» Exercise directions:
Return an exact copy of the lines from the one holding "647x344 pixels." to the end of the data, including both the starting and final lines. Leave the pictures out.

(Stored records)
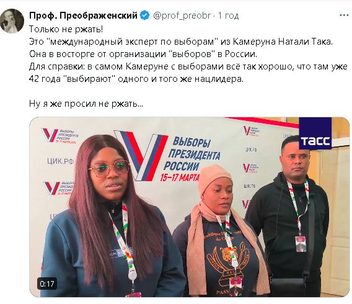This screenshot has width=352, height=304.
Task: Click the blue verified badge icon
Action: click(145, 16)
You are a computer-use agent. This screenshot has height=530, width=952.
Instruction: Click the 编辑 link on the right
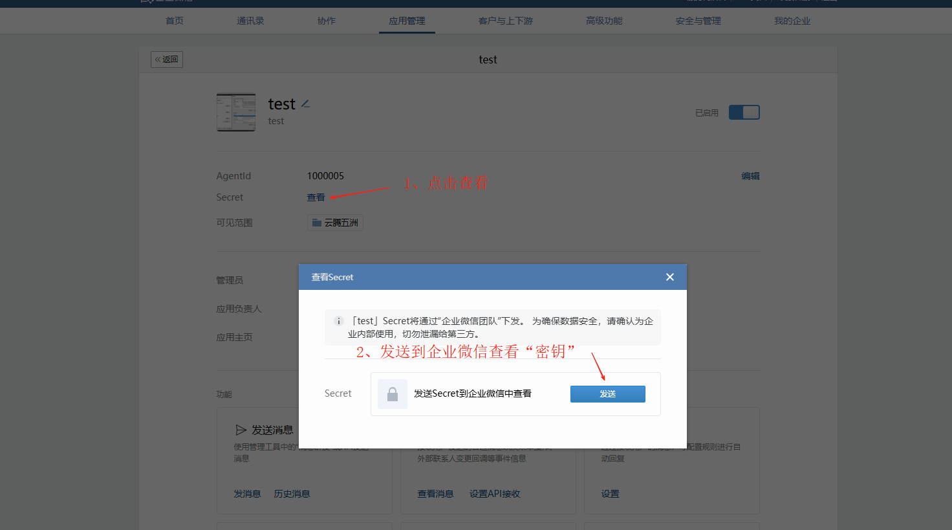coord(750,176)
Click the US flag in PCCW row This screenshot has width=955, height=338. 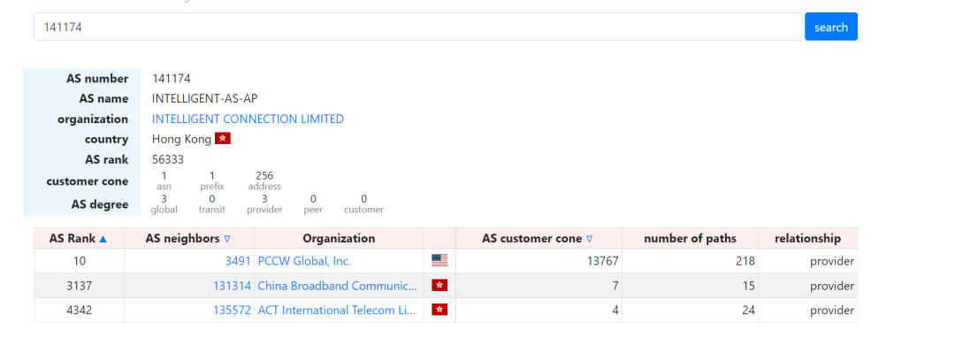point(439,261)
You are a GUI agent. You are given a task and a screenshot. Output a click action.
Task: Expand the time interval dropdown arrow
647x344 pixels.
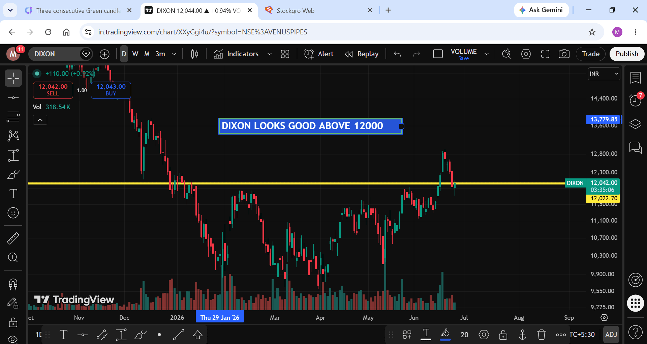(174, 54)
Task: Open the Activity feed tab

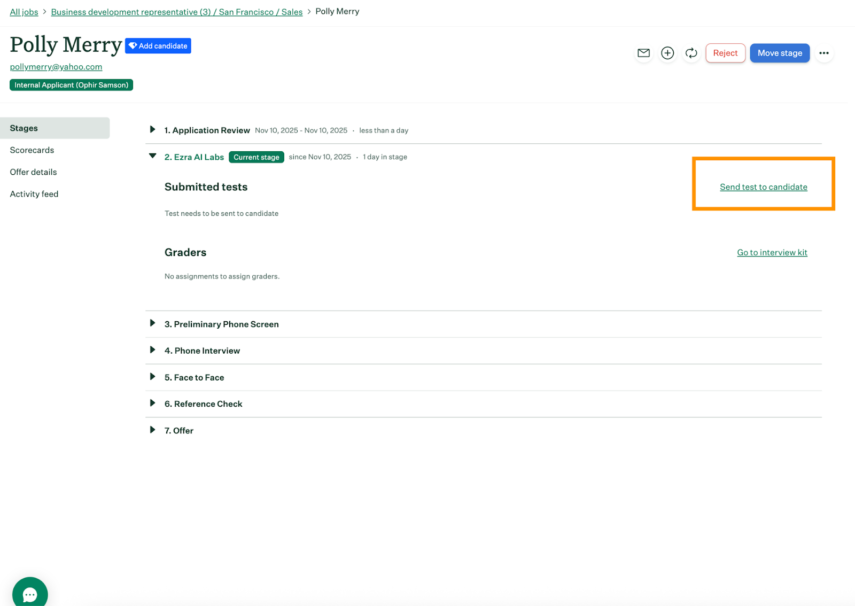Action: (x=34, y=194)
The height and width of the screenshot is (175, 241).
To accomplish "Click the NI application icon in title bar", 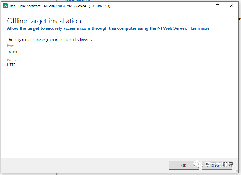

» Response to this task:
647x344 pixels.
(174, 54)
Task: Open the Activity feed tab

Action: (x=34, y=194)
The height and width of the screenshot is (175, 241).
To accomplish "Click the NI application icon in title bar", 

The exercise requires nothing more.